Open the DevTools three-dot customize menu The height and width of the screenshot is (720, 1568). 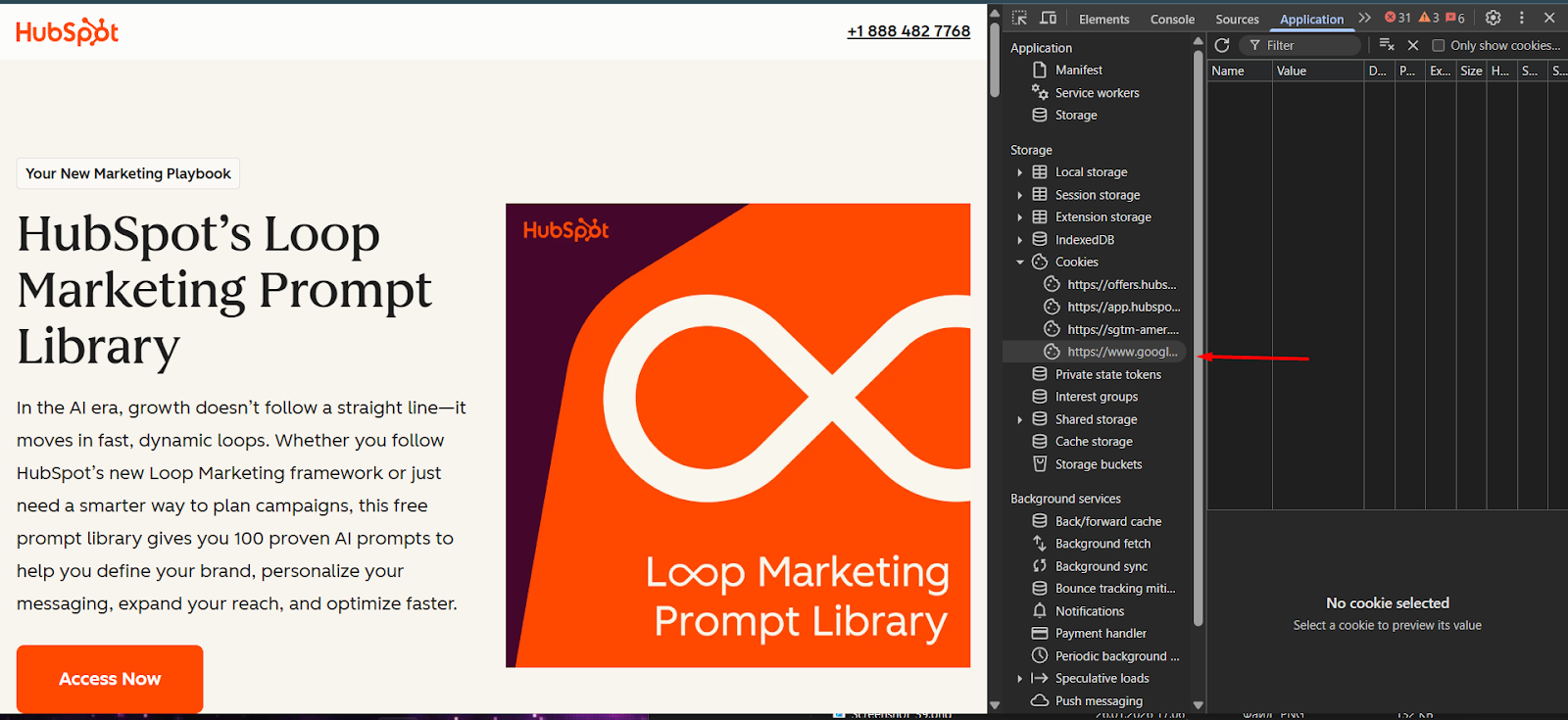(x=1522, y=18)
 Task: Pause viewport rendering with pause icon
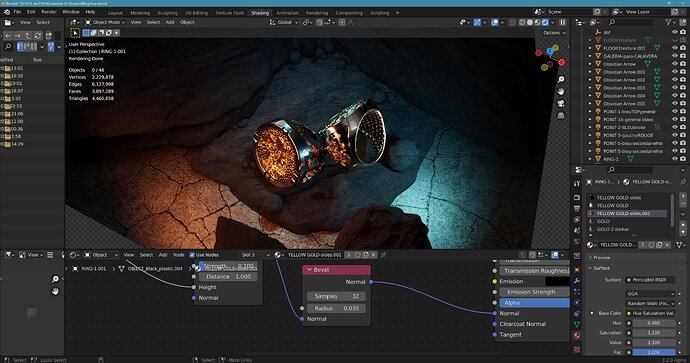tap(562, 22)
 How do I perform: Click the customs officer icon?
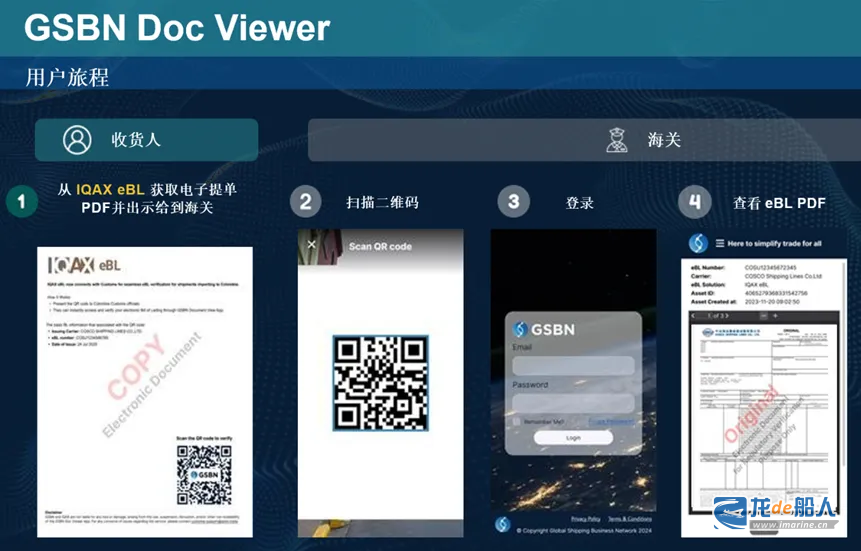pos(617,140)
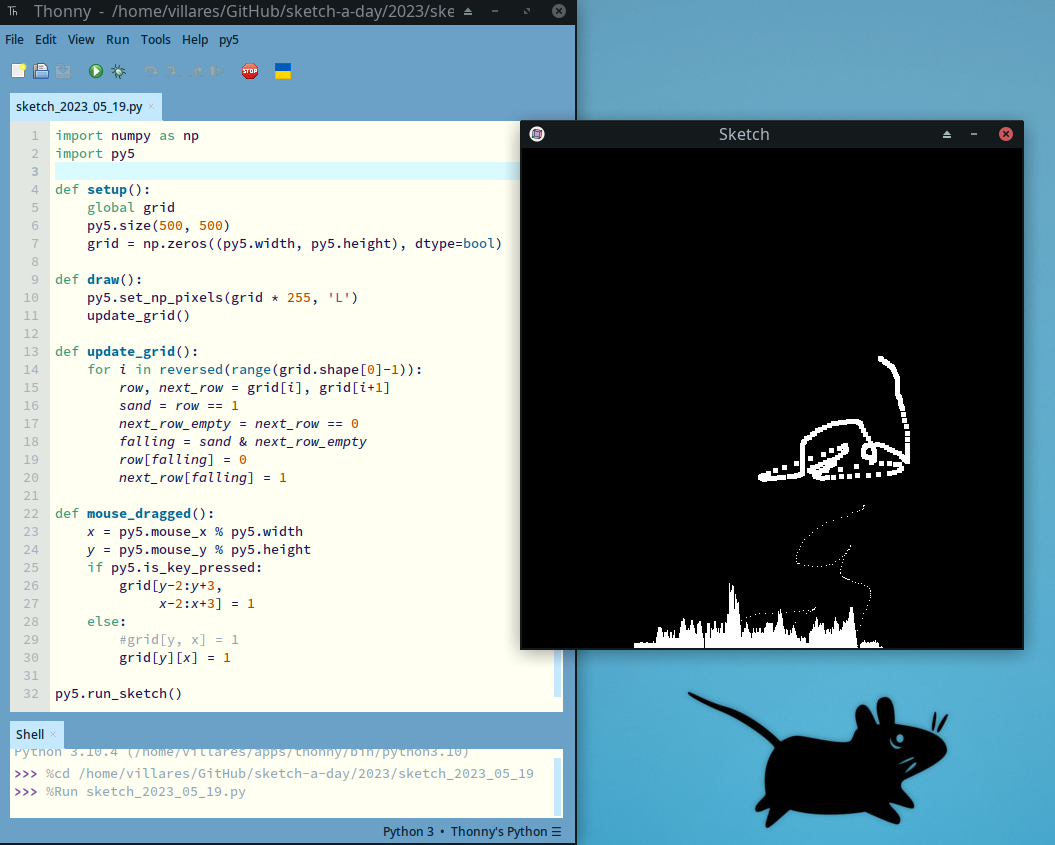
Task: Start debugging with the bug icon
Action: [x=118, y=71]

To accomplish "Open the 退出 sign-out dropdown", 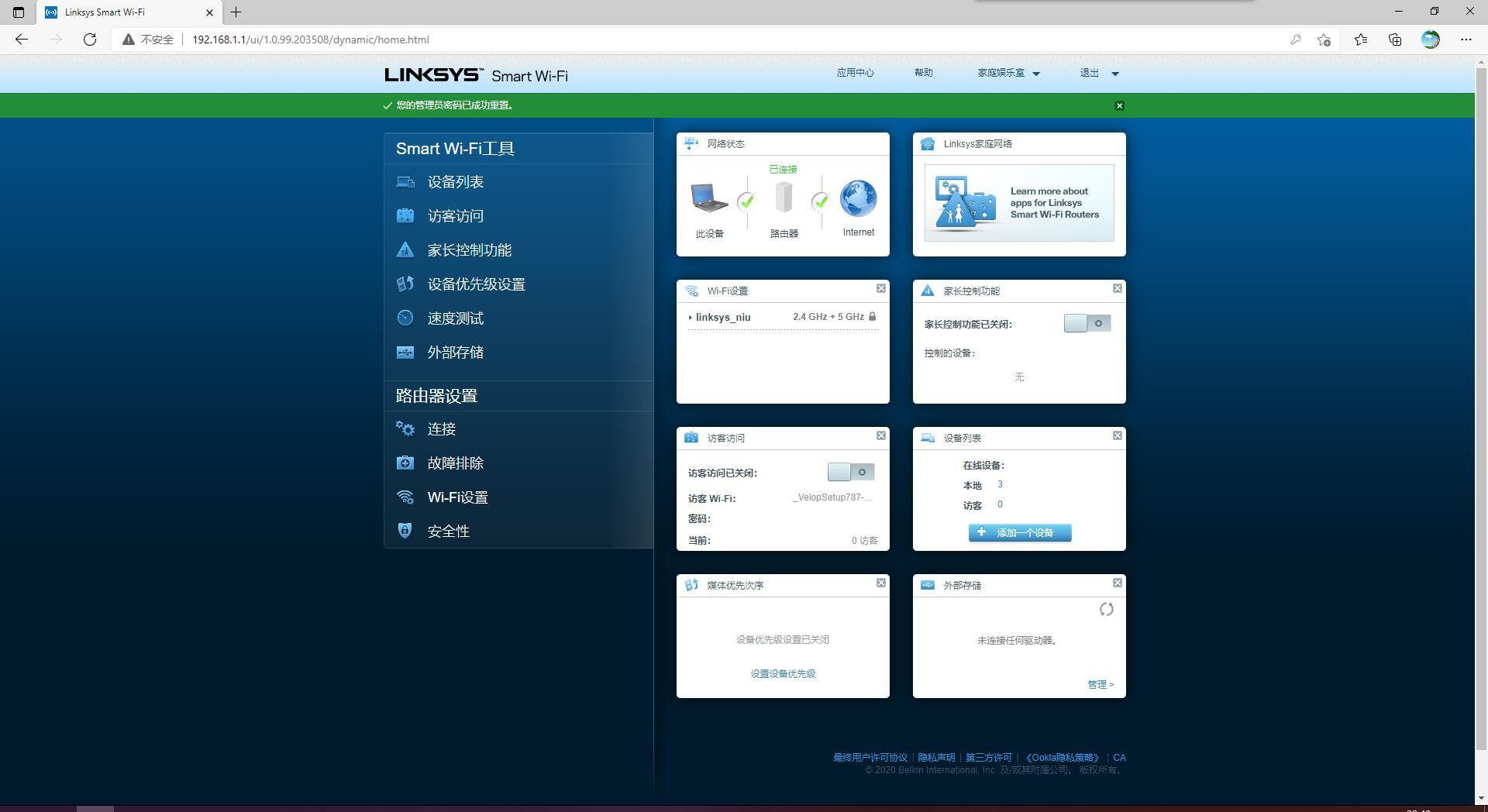I will click(x=1099, y=73).
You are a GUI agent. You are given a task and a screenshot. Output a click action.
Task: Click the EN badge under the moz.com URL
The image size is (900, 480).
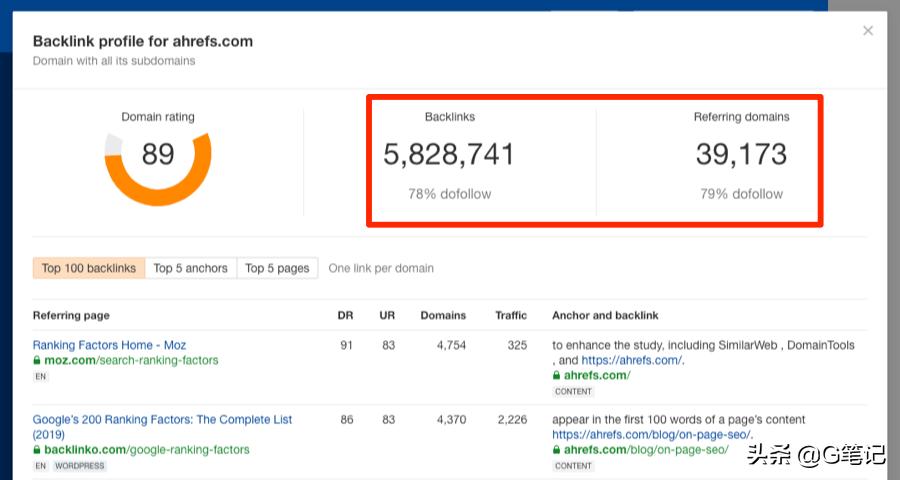click(x=40, y=376)
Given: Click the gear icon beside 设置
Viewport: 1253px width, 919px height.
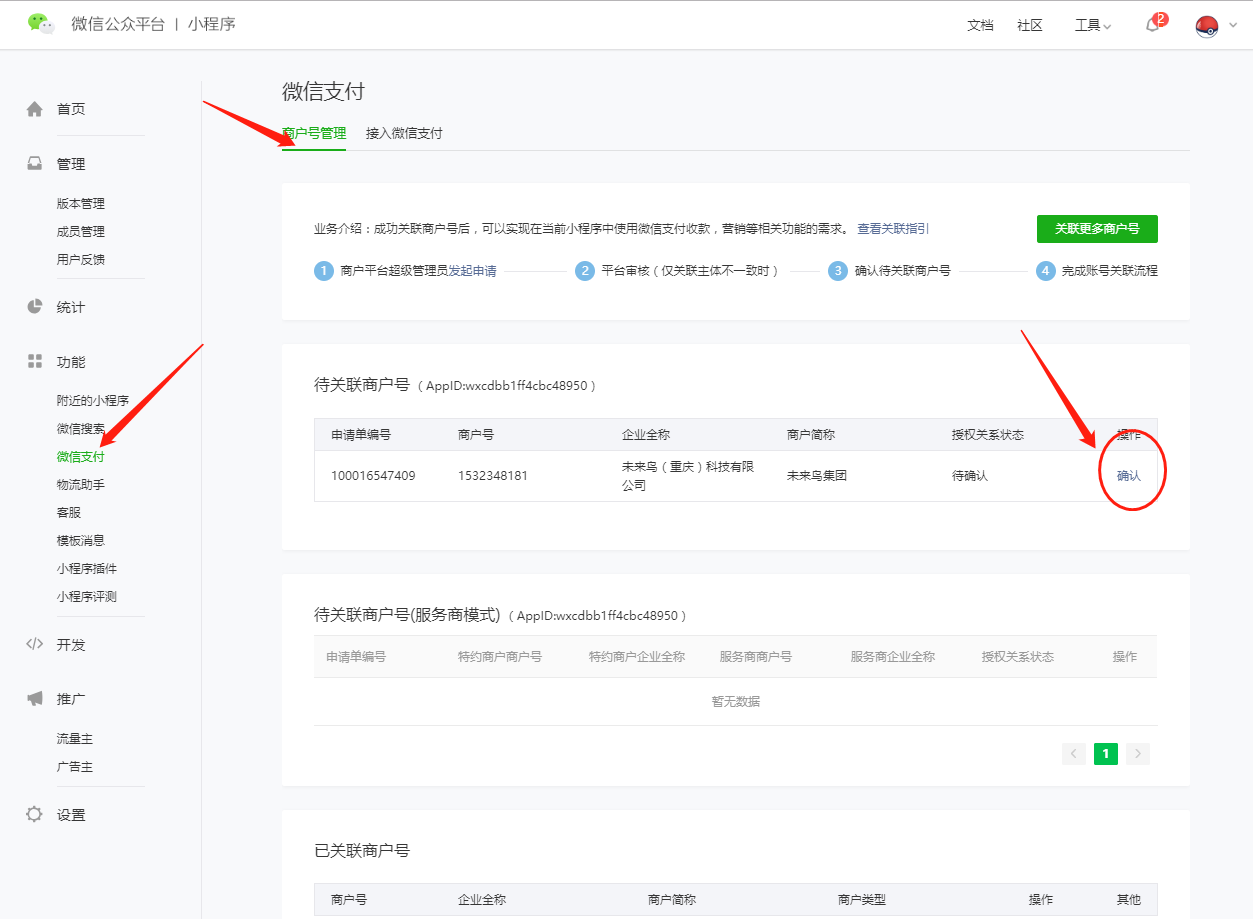Looking at the screenshot, I should pyautogui.click(x=35, y=815).
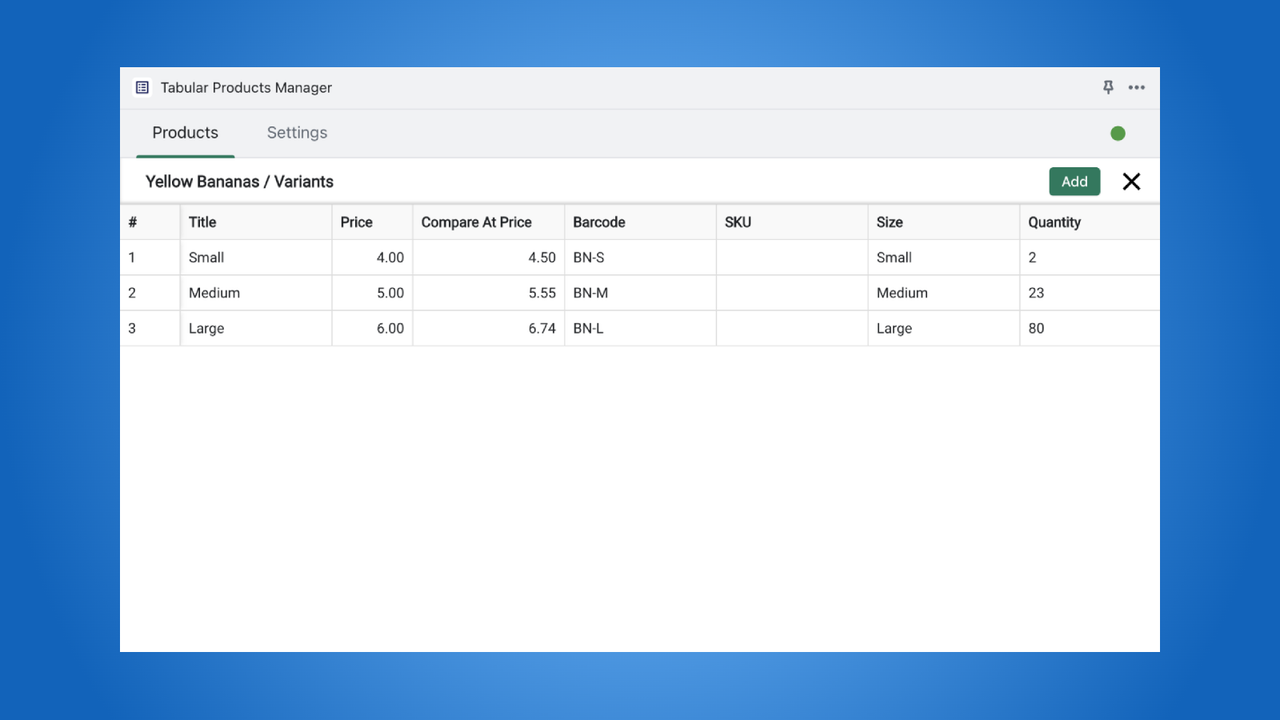Click row number 3 in table
Image resolution: width=1280 pixels, height=720 pixels.
pyautogui.click(x=150, y=328)
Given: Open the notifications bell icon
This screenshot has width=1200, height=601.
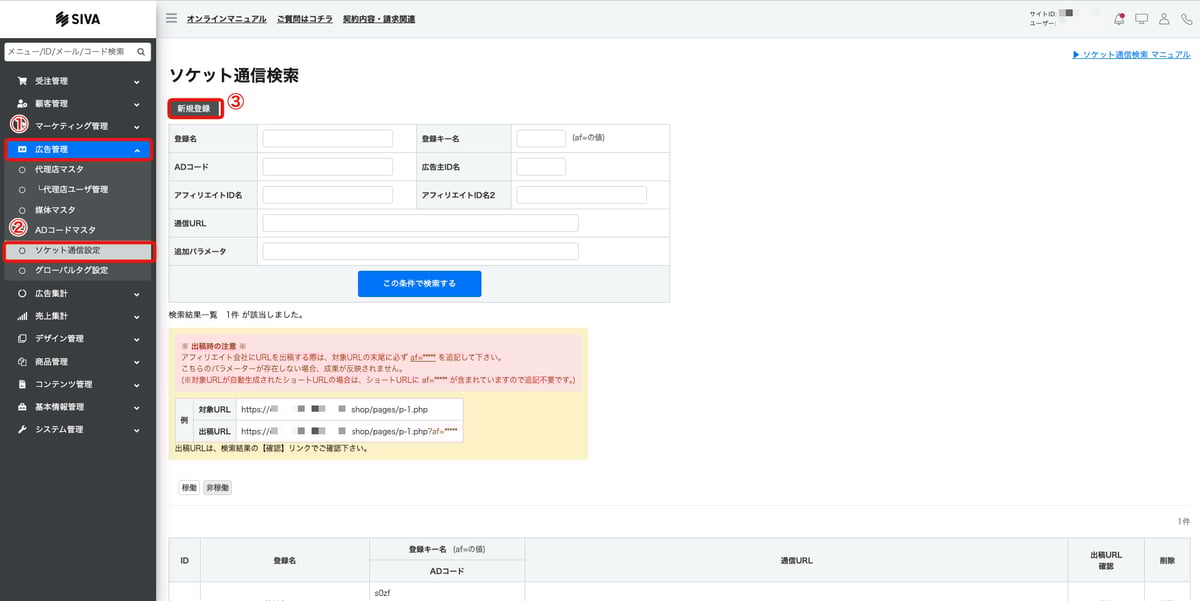Looking at the screenshot, I should pyautogui.click(x=1119, y=19).
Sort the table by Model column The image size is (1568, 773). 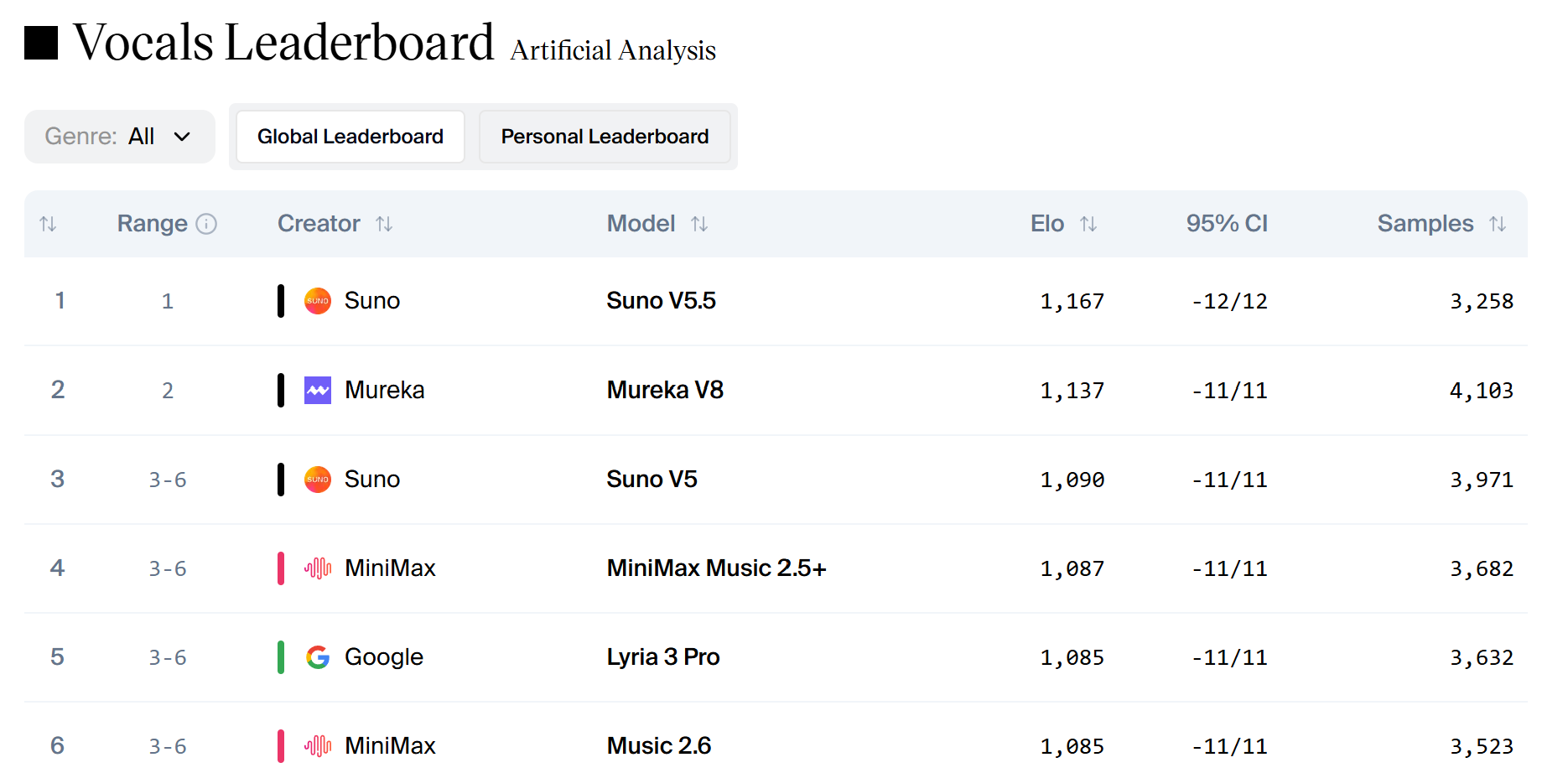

——————

* _Exercise prompt_
Output precisely the lines in the material above from the line containing "The image size is (900, 480)." through its last line, and omit pictures.

* _Solution to this task_
The image size is (900, 480).
click(x=40, y=376)
Given: Click the gear icon beside 设置
Viewport: 1253px width, 919px height.
Looking at the screenshot, I should pyautogui.click(x=35, y=815).
Click row number 3 in table
Image resolution: width=1280 pixels, height=720 pixels.
pyautogui.click(x=150, y=328)
Given: Open the notifications bell icon
This screenshot has width=1200, height=601.
Looking at the screenshot, I should pyautogui.click(x=1119, y=19).
Sort the table by Model column The image size is (1568, 773). 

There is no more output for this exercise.